We have over the years proffered several options and strategies that Zimbabwe can explore for innovative mobilization of resources building on best practices in global health financing to boost public spending on health without undermining fiscal sustainability.
These include decentralisation and devolution with increased transfers from the central government to local governments and peripheral health facilities on the basis of needs and performance as well as the establishment of a mandatory national health insurance system including cross-subsidies from richer to poor categories.
To this end we implore you, Your Excellency to continue the Diaspora engagement you started under ”Zimbabwe is open for business” in bringing back remittances in support for the revitalization of the health delivery system and the technical expertise through mentorships and skills transfer programme to strengthen the same system that was weakened by their departure. This calls for heightened management and governance capacity at the national and sub-national levels for accountability, transparency but also importantly effectiveness and efficiency in utilizing the mobilized financial, other material and human resources.

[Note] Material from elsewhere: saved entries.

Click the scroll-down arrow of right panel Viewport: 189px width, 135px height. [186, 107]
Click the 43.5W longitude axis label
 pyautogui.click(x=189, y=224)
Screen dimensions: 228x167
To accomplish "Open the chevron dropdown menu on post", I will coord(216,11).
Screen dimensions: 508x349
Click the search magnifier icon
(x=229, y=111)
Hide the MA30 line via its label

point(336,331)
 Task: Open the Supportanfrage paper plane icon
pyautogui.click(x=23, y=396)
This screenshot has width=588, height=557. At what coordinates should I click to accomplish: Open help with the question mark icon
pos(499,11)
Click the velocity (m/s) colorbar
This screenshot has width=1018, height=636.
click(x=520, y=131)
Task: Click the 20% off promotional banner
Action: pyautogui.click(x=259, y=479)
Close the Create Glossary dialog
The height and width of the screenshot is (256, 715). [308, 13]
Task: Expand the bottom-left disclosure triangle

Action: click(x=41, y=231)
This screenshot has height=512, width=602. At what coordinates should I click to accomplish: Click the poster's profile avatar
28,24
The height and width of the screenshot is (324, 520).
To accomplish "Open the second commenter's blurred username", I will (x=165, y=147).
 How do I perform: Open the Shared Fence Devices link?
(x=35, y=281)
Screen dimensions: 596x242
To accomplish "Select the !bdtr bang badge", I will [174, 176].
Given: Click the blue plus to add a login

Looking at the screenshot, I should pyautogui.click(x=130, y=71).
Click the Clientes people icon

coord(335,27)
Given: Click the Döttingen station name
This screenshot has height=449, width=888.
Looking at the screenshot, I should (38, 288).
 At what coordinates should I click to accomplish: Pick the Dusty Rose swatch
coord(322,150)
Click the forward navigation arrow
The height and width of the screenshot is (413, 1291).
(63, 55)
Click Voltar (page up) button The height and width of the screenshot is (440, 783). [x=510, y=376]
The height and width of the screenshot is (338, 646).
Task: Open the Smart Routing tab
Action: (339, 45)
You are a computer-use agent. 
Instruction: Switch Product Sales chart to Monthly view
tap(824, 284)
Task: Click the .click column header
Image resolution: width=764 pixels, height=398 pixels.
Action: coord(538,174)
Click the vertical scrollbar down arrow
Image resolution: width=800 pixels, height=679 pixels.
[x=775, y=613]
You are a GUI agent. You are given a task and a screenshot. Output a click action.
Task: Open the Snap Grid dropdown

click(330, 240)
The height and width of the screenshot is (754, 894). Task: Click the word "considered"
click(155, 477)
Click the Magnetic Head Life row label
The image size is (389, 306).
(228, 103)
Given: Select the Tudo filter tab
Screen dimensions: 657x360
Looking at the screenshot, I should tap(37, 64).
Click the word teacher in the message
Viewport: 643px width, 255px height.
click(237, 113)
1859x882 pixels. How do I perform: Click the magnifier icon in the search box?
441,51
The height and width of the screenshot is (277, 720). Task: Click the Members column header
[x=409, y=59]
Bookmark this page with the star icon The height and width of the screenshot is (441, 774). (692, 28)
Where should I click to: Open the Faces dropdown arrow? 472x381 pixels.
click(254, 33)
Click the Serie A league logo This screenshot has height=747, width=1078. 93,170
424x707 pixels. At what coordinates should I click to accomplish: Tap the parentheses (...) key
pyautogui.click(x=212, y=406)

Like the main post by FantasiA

CWGH believes that addressing the country’s onerous health challenges requires total political commitment to implementing the primary health care concept to achieve universal health coverage to ensure that every Zimbabwean enjoys his/her right to health.
The people’s hopes and health aspirations lies in the new administration.
Remember, you will be judged by what you promised, Your Excellency, but we stand ready to continue working with you and with all well-meaning Zimbabweans towards our shared goal of achieving UHC and the SDGs.